Trade union delegations
The trade union delegations, wielding their block votes over the heads of their member activists, as usual played a very conservative role. It was their votes which upheld a draconic new bureaucratic rule providing for fast-track expulsions, and which defeated a proposal to restore Clause Four, the historic socialist clause in Labour’s constitution expunged by Tony Blair in 1994. In both cases, the constituency party delegates had voted overwhelmingly the other way. It was significant that some 60% of constituency delegates voted in favour of restoring Clause Four, compared to less than 1% of the trade union delegations.

Friedrich Engels
He wrote: “The first great step of importance for every country newly entering into the movement is always the organisation of the workers as an independent political party, no matter how, so long as it is a distinct workers’ party. ” When the US working class has its own party that puts on annual conferences like this, it will transform world politics.

Constituency delegates an inspiration
The constituency delegates were an inspiration.
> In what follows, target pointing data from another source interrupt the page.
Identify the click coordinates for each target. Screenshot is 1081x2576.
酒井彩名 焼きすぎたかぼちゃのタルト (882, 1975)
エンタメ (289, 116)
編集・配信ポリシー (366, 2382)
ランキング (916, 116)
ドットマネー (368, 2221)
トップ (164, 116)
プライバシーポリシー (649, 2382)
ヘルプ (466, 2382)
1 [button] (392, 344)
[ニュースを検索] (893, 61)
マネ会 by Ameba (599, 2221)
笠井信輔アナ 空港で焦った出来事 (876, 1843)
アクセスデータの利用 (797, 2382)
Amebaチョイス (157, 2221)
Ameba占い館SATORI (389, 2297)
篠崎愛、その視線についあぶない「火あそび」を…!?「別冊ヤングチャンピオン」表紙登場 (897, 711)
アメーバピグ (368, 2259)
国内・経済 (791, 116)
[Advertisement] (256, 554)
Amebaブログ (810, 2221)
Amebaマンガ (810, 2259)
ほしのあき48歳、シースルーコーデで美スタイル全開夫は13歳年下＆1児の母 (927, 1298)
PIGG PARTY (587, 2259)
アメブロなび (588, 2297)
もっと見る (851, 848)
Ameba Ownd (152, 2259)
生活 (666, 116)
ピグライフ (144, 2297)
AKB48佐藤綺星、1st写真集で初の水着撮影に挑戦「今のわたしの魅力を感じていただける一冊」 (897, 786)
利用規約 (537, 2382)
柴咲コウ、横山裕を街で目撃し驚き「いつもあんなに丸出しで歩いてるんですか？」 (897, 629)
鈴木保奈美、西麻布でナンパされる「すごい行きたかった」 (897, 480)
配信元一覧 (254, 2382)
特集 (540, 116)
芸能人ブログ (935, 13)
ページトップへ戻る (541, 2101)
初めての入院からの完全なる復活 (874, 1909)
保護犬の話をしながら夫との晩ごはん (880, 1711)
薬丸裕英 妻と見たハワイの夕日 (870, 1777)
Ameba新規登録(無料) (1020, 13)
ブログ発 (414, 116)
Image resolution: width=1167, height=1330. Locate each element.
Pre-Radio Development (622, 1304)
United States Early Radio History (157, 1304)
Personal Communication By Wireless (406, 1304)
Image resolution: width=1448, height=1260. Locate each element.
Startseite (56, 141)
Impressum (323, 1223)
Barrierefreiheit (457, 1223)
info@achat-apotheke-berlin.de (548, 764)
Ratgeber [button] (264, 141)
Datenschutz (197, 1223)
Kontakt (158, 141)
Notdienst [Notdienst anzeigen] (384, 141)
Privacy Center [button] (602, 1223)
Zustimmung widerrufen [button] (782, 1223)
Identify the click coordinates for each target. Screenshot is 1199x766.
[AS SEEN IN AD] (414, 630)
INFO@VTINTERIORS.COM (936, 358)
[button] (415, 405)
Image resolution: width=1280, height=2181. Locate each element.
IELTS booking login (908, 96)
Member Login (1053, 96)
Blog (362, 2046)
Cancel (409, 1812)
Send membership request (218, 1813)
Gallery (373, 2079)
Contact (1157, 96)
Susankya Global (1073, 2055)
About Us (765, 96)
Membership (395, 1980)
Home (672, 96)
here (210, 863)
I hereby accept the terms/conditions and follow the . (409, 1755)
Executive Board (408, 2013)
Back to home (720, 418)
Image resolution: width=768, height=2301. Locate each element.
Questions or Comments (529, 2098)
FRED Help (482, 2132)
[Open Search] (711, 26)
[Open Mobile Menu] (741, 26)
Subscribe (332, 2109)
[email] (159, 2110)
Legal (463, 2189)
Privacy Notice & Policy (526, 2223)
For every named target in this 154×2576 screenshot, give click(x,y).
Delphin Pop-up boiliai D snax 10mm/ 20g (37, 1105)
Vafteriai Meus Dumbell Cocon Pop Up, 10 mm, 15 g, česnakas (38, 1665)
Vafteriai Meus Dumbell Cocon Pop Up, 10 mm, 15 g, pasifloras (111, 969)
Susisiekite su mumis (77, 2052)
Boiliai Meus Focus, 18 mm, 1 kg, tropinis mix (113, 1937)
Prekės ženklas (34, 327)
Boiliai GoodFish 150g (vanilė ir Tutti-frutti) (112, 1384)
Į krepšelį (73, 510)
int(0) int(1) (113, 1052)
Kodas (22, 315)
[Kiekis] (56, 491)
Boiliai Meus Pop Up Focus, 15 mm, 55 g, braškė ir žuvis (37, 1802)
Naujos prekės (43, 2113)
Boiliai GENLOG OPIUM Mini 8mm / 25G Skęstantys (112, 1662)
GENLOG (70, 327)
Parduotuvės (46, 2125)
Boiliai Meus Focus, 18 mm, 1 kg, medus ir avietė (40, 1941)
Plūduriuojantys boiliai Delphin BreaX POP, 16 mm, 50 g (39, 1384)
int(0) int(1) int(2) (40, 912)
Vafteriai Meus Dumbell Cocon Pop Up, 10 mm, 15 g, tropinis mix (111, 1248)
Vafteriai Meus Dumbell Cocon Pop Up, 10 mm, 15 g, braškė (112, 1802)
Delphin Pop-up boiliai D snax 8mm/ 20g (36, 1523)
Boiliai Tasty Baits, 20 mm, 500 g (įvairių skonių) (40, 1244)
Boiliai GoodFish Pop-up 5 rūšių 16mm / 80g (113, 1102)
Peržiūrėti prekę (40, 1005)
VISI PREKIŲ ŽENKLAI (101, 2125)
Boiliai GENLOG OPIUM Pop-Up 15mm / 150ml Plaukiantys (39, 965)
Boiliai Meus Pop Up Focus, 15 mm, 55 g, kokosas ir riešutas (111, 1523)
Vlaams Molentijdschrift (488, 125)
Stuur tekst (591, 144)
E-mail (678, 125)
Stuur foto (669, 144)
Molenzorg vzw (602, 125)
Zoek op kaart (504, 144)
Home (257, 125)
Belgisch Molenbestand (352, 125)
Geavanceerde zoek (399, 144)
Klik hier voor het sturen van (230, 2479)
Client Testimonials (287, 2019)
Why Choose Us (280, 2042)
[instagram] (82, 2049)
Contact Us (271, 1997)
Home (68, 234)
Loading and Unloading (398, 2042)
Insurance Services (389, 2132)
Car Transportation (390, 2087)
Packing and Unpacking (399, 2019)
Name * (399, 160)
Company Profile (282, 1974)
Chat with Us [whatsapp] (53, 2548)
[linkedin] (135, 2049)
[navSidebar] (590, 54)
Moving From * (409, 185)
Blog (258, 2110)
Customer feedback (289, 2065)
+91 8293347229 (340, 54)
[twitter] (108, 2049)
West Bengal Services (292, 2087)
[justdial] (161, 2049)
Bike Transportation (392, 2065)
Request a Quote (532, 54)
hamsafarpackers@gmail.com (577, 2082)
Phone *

The conference almost had the feel of a 1970s Labour Party Young Socialists conference. Labour has a genuinely radical mass membership. And since each of the 10,000+ members in attendance represented maybe up to fifty local activists, that could mean half a million people ready to go out on the streets campaigning for a Labour victory on a programme that would not just change Britain but transform the mood throughout Europe.

Prospect for LP majority doubtful but mass socialist movement coming
Having said that, we must face the sober reality: that the prospect of a Labour majority in the coming election is still far from guaranteed; that the ruling  class will move heaven and earth to prevent the formation of a Labour government under Corbyn; and that even in that event overwhelming pressure would be exerted to frustrate, sabotage and wreck its programme. What this conference proved beyond doubt, though, is that there is a mass socialist working-class movement coming into being that will be ready to defend its interests.